■ WORK ITEM ■
Repeat exactly the lines from the first line of the records through the line containing "Open the microk8s-memory-optimisation", and nothing more.

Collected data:
§ §

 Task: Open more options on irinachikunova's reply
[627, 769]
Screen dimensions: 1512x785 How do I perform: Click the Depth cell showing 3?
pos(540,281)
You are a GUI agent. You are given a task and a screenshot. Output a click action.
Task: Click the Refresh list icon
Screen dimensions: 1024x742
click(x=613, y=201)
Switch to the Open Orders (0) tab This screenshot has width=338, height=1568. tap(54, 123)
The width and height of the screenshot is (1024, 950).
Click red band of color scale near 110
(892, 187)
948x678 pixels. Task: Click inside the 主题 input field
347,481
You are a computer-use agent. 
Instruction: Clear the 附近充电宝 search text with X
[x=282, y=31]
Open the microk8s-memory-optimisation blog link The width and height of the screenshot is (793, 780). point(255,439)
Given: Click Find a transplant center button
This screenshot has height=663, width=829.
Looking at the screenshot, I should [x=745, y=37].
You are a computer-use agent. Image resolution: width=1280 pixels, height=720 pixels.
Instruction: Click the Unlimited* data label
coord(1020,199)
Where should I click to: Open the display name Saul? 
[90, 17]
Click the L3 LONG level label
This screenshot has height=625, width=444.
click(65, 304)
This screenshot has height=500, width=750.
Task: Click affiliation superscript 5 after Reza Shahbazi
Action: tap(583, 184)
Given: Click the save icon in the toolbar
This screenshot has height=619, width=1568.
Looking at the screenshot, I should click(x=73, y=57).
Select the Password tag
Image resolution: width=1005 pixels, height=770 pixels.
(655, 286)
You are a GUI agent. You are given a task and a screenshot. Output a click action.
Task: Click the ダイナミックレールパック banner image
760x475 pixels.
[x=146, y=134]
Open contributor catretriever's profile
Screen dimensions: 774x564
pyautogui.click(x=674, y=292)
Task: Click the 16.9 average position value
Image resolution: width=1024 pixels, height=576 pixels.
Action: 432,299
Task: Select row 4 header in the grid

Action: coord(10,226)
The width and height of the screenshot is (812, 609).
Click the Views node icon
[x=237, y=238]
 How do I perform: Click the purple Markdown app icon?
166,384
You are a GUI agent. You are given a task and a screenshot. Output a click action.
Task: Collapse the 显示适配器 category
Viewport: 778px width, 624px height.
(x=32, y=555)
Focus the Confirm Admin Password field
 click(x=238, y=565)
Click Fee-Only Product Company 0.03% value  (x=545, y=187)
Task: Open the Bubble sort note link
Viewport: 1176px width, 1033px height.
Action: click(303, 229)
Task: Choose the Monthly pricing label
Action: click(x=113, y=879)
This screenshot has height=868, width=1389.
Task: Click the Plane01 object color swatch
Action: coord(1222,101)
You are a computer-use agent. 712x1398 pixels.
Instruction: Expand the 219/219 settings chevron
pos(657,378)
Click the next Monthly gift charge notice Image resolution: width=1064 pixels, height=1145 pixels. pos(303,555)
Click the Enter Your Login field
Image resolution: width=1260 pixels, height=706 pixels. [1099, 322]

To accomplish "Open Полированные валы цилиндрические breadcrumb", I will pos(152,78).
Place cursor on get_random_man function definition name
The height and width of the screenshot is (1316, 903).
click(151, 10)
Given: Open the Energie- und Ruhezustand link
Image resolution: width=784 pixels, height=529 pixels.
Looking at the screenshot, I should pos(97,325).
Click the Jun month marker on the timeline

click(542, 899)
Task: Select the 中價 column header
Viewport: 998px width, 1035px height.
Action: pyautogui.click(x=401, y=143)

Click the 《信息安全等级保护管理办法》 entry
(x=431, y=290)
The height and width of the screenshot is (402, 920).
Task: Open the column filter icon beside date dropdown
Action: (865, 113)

§ §

■ RESULT BELOW ■
 Task: Open more options on irinachikunova's reply
[627, 769]
Screen dimensions: 1512x785 How do I perform: Click the Depth cell showing 3?
pos(540,281)
You are a GUI agent. You are given a task and a screenshot. Output a click action.
Task: Click the Refresh list icon
Screen dimensions: 1024x742
click(x=613, y=201)
Switch to the Open Orders (0) tab This screenshot has width=338, height=1568. tap(54, 123)
The width and height of the screenshot is (1024, 950).
Click red band of color scale near 110
(892, 187)
948x678 pixels. Task: Click inside the 主题 input field
347,481
You are a computer-use agent. 
Instruction: Clear the 附近充电宝 search text with X
[x=282, y=31]
Open the microk8s-memory-optimisation blog link The width and height of the screenshot is (793, 780). point(255,439)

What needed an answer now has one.